State of the Union(s)

New York Times, 01/27/10 - State of the Union Graphic

I was asked at the end of last week to produce a graphic for the Opinion page today – the idea was to compare the texts of various ‘state of the union’ addresses from around the world. The final result (pictured above) is not extraordinarily data-heavy. It worked quite nicely in the printed layout, where the individual ‘tentacles’ trailed to the text of the speeches that they index.

The process behind this piece was relatively simple. Each speech was indexed using a Processing application that I wrote which counts the frequency of individual names (the program ignores commonly used or unimportant words). The words for each speech were then ranked by mentions per thousand words (you can see a version of the piece with numbers here)

Almost every project I work on involves a period of ‘data exploration’ in which I try shake as many interesting things out of the information as I can. Even though this piece had a short turn-around, I did a fair amount of poking around, generating some simple bar graphs:

State of the Union Graphs

Another avenue I explored was to use the word weights to determine a ‘score’ for each sentence. By doing this, I can try to find the ‘kernel’ of the speech – the sentence that sums up the entire text in the most succinct way. This, I think was fairly successful. Here are the ‘power sentences’ for the UK:

SOTU analysis - Sentence Weighting- UK

The Netherlands:

SOTU analysis - Sentence Weighting - Netherlands

And Botswana:

SOTU analysis - Sentence Weighting - Botswana

Which brings us to tonight’s State of the Union Address by Barack Obama. What was the ‘power sentence’ from this speech? I ran the weighting algorithm on the address and this is what it came up with:

The Most Important Sentence From Obama's State of the Union Address?

4 thoughts on “State of the Union(s)”

  1. Beautiful visualization, I really love the way the tentacles float off into space and fold over themselves. That effect is completely lost in the cropping on the Time's site.

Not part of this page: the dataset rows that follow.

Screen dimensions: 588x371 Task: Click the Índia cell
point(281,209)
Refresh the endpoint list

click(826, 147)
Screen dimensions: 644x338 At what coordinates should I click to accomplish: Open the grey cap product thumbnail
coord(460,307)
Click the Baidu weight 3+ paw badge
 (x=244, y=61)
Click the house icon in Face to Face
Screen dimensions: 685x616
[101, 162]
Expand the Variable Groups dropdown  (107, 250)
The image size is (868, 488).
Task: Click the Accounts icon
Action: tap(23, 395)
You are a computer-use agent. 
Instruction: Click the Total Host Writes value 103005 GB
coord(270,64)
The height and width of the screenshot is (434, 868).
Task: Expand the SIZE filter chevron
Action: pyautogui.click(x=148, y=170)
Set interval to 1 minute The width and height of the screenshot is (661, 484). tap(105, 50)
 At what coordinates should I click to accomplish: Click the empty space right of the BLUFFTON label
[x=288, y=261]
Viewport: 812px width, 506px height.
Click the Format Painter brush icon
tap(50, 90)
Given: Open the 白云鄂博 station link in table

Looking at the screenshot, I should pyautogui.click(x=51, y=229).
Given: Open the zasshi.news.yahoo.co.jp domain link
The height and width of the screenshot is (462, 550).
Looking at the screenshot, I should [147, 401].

    Looking at the results, it would have also been interesting to also see words that trended in only particular countries. It's not surprising that words like "government", "people" and "country" were popular amongst many of the speeches.

  2. Jer,

    When you're poking around to find interesting patterns in data, as you did with this project, are you doing so in Processing and writing scripts from scratch? Or are there other tools that you work with (spreadsheets, pre-made scripts, etc.) to play and experiment before settling on an approach that you take all the way to a finished product?